Loulou de la Falaise morreu aos 63 anos, em Paris. Segundo um porta-voz da Fundação Pierre Bergé-Yves Saint Laurent, a causa da morte foi uma “doença longa” que ela havia enfrentado durante os últimos anos.
O nome de Loulou é um tanto conhecido na moda. Começou a ser mencionado quando ela deu início a uma carreira de modelo, posando para a edição americana da Vogue (então, sob o comando da editora Diana Vreeland). Mais tarde, se tornou musa e parceira de Yves Saint Laurent, desenvolvendo as linhas de acessórios e joalheria da marca homônima do estilista por mais de uma década. Mesmo após o afastamento de Saint Laurent da atividade criativa, Loulou se manteve na moda ao lançar uma marca própria e colaborar com outros estilistas, como Oscar de la Renta.
“Acho que, ao lado de Betty Catroux, ela simbolizou essa mulher moderna, chique e glam idealizada por Saint Laurent, que usa calças para sair à noite, troca joias por belíssimas bijoux, aproveita toques étnicos para montar um visual urbano e real, factível. Há uns seis anos estive na lojinha que ela mantinha na Rue Cambon, que não existe mais, e foi como se mergulhasse nos anos 70 que o trio eternizou”, comenta Daniela Falcão, diretora da Vogue. Uma grande perda para a moda.
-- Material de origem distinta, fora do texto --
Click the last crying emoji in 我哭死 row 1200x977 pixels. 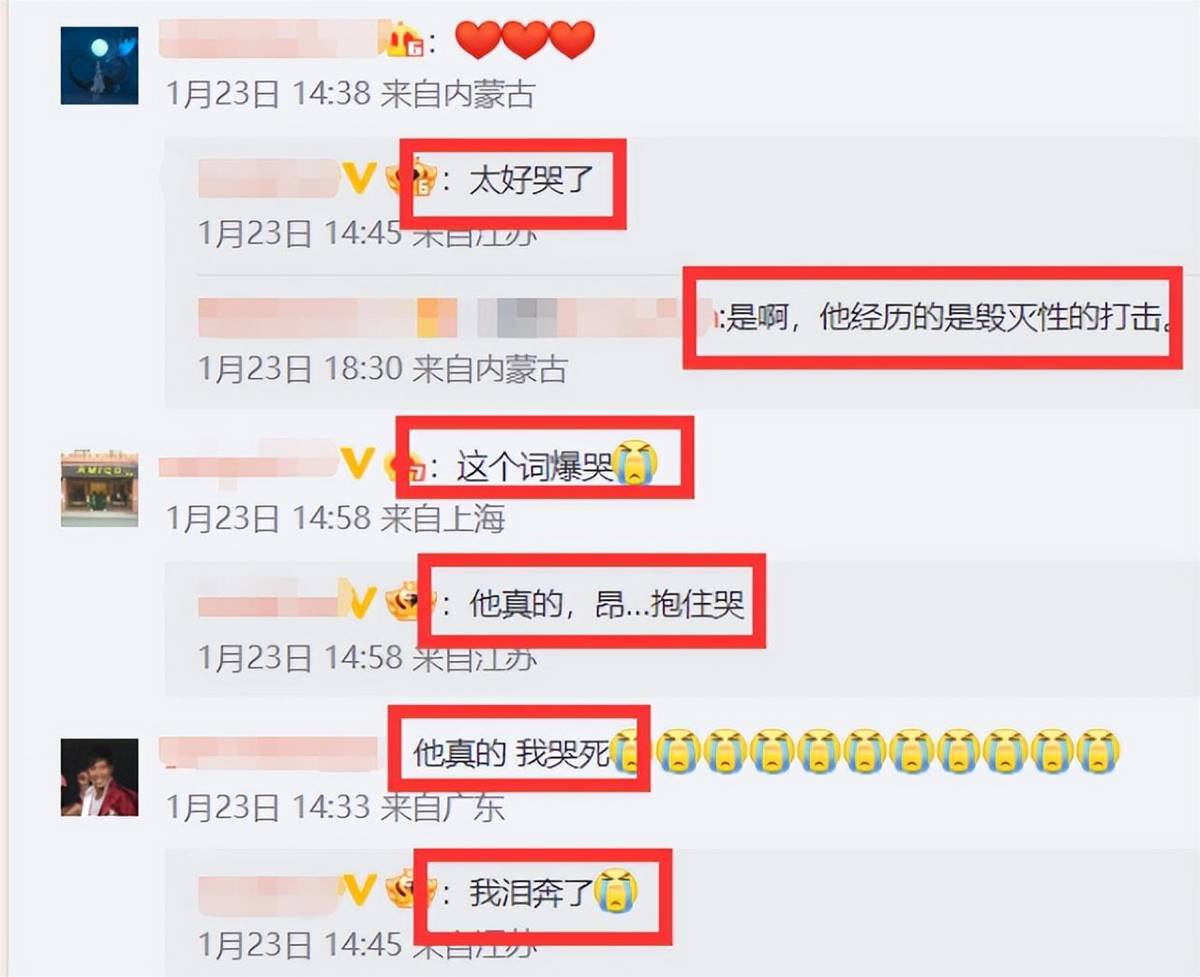(x=1099, y=751)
Loulou casou aos 18 anos com um aristocrata inglês, Desmond Fitzgerald. Se separou um ano depois. Em 1968, aos 19, voltou pra Paris depois de uma temporada de 18 meses em NY convivendo com gente como Elsa Peretti e Fernando Sanchez, que era amigo de escola de Yves. E é nesse mesmo ano que a musa encontrou o criador, no mês de julho, na casa do próprio Fernando – com quem ela chegou a namorar. “Uma coisa unia Yves e eu: uma infância difícil e certa fragilidade”, ela declarou no livro “Saint Laurent: A Arte da Elegância“. E ele: “Loulou: raríssima mulher. Símbolo de elegância, de casualidade. Gosto de seus gestos. Seu estilo: pobreza de vestuário e audácia de acessórios”. Provavelmente o estilo Rive Gauche da YSL teria sido diferente sem a inspiração dela.